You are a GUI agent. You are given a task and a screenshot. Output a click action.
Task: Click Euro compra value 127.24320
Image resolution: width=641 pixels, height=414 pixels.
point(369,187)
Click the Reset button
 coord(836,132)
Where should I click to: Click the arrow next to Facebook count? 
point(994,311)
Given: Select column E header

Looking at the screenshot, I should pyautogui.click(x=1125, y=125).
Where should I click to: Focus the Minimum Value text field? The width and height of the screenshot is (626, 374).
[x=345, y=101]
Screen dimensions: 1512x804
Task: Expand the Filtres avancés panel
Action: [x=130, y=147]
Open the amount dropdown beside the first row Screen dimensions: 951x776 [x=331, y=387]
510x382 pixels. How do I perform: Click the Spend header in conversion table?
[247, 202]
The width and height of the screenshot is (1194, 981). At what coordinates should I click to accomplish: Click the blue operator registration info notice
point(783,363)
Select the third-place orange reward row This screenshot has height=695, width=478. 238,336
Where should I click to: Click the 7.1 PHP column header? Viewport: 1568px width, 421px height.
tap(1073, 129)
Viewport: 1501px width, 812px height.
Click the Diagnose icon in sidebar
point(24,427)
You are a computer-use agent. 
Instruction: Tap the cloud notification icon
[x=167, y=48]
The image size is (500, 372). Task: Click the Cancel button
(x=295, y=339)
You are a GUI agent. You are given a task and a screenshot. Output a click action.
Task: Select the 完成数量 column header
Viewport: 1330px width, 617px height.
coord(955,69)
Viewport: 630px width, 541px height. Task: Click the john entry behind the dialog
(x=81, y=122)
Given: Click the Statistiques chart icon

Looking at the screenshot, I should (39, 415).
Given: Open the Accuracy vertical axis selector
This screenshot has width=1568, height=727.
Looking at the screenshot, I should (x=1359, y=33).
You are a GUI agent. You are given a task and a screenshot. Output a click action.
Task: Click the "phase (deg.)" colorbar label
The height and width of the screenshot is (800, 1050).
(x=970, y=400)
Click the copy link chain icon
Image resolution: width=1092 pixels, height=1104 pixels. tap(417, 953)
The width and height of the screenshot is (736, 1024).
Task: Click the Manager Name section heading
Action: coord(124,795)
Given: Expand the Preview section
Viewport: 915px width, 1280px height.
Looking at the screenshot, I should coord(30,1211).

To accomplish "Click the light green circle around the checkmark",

********************

- [ASSIGNMENT] Give an exact copy of all the material above.

- [TASK SOLUTION]
You are a GUI agent. You are given a task and a screenshot. Output a click action.
Task: Click Euro compra value 127.24320
Image resolution: width=641 pixels, height=414 pixels.
point(369,187)
Click the Reset button
 coord(836,132)
Where should I click to: Click the arrow next to Facebook count? 
point(994,311)
Given: Select column E header

Looking at the screenshot, I should pyautogui.click(x=1125, y=125).
Where should I click to: Focus the Minimum Value text field? The width and height of the screenshot is (626, 374).
[x=345, y=101]
Screen dimensions: 1512x804
Task: Expand the Filtres avancés panel
Action: [x=130, y=147]
Open the amount dropdown beside the first row Screen dimensions: 951x776 [x=331, y=387]
510x382 pixels. How do I perform: Click the Spend header in conversion table?
[247, 202]
The width and height of the screenshot is (1194, 981). At what coordinates should I click to accomplish: Click the blue operator registration info notice
point(783,363)
Select the third-place orange reward row This screenshot has height=695, width=478. 238,336
Where should I click to: Click the 7.1 PHP column header? Viewport: 1568px width, 421px height.
tap(1073, 129)
Viewport: 1501px width, 812px height.
Click the Diagnose icon in sidebar
point(24,427)
You are a computer-use agent. 
Instruction: Tap the cloud notification icon
[x=167, y=48]
The image size is (500, 372). Task: Click the Cancel button
(x=295, y=339)
You are a GUI agent. You are given a task and a screenshot. Output a click action.
Task: Select the 完成数量 column header
Viewport: 1330px width, 617px height.
coord(955,69)
Viewport: 630px width, 541px height. Task: Click the john entry behind the dialog
(x=81, y=122)
Given: Click the Statistiques chart icon

Looking at the screenshot, I should (39, 415).
Given: Open the Accuracy vertical axis selector
This screenshot has width=1568, height=727.
Looking at the screenshot, I should (x=1359, y=33).
You are a GUI agent. You are given a task and a screenshot. Output a click action.
Task: Click the "phase (deg.)" colorbar label
The height and width of the screenshot is (800, 1050).
(x=970, y=400)
Click the copy link chain icon
Image resolution: width=1092 pixels, height=1104 pixels. tap(417, 953)
The width and height of the screenshot is (736, 1024).
Task: Click the Manager Name section heading
Action: coord(124,795)
Given: Expand the Preview section
Viewport: 915px width, 1280px height.
Looking at the screenshot, I should coord(30,1211).

To accomplish "Click the light green circle around the checkmark",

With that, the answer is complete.